On Monday, the Joint Legislative Audit Committee voted to direct the Arizona Auditor General to conduct two special audits focused on student safety and the use of taxpayer dollars.
One audit will be the fourth special review of school safety practices and will include the Phoenix Union High School District following serious campus violence incidents, including the stabbing death of a student at Maryvale High School. As part of a broader statewide examination, the Auditor General will evaluate whether schools have adopted and followed emergency response policies, properly investigated student safety allegations, and complied with Arizona’s mandatory reporting laws.

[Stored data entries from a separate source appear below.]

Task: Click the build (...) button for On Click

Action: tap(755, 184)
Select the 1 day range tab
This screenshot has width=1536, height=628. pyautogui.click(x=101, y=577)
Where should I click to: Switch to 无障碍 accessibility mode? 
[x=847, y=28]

JLAC also approved a special audit of Arizona’s administration and oversight of the federal Child Care and Development Fund (CCDF), a program primarily administered by the Arizona Department of Economic Security that provides child care assistance to qualifying families. Arizona spent approximately $573 million in federal CCDF funding during fiscal year 2024. Previous State Single Audit findings identified deficiencies involving provider oversight, questioned costs, and reporting.

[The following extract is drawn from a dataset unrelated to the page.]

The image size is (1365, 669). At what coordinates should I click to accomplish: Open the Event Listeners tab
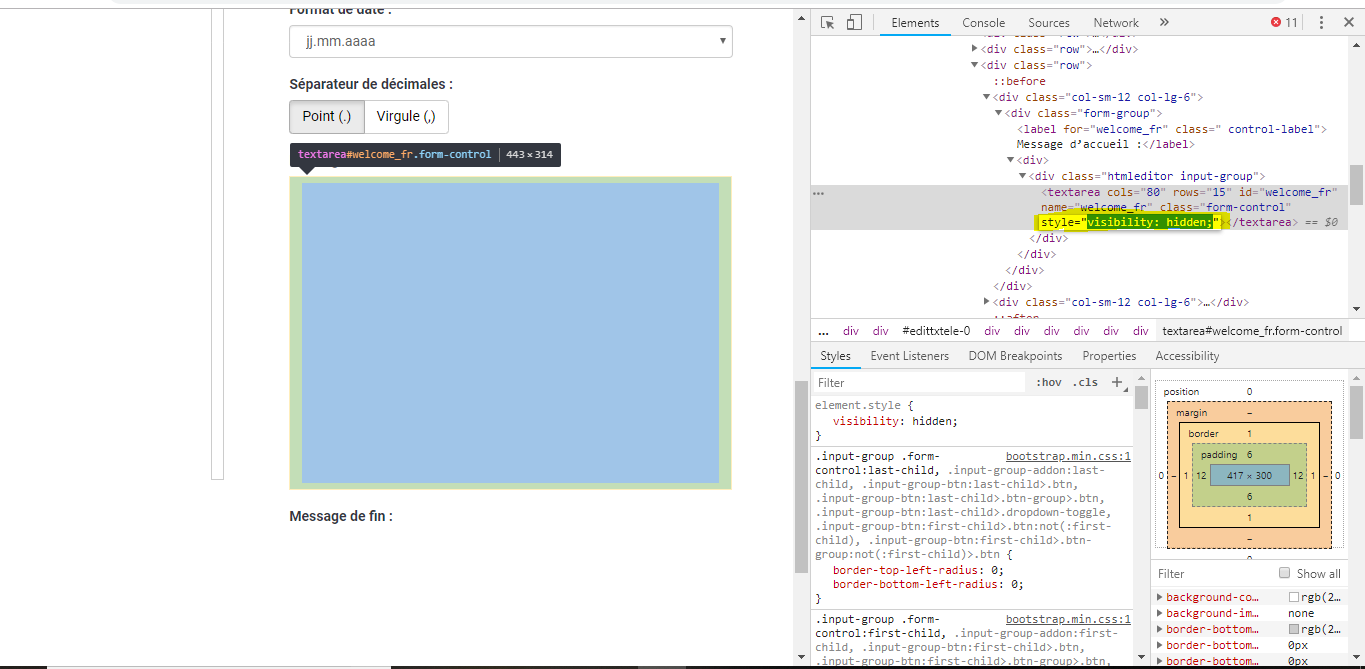[909, 356]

The review comes as federal officials are warning of fraud and abuse in publicly funded assistance programs across the country. In Minnesota, the U.S. Department of Justice recently announced charges against 15 defendants in alleged fraud schemes involving more than $90 million in intended losses, including alleged fraud involving state and federally funded child care assistance programs. Federal officials have also raised concerns about similar risks in other states.
The Auditor General’s review will examine the approval and monitoring of child care providers, oversight responsibilities among state agencies, and the accuracy and propriety of program expenditures during fiscal years 2021 through 2025. The review may also include participating providers and any additional areas identified by the Auditor General.
“JLAC took bipartisan action to get answers on two issues that matter to Arizona families,” said Chairman Matt Gress. “Parents deserve to know whether schools are prepared to respond to credible threats and whether serious safety concerns are being handled properly. Taxpayers deserve to know whether hundreds of millions of federal child care dollars are being managed responsibly. These important audits will establish the facts, identify gaps, and help us determine what needs to change.”
“The fraud scandals unfolding in other states are a warning sign,” Gress added. “Arizona should not wait for a crisis before asking hard questions. When hundreds of millions of dollars flow through a program, strong oversight is not optional. This audit will help determine whether taxpayer dollars are protected, safeguards are working, and child care assistance is reaching the families it is meant to serve.”
The school safety audit, which was approved unanimously, will begin after completion of the third school safety special audit currently underway and is scheduled to be completed on or before December 31, 2027.
The Child Care and Development Fund audit will review higher-risk areas of program administration during the COVID-19 pandemic and post-pandemic periods and will require cooperation from state agencies and other entities involved in federal child care funding.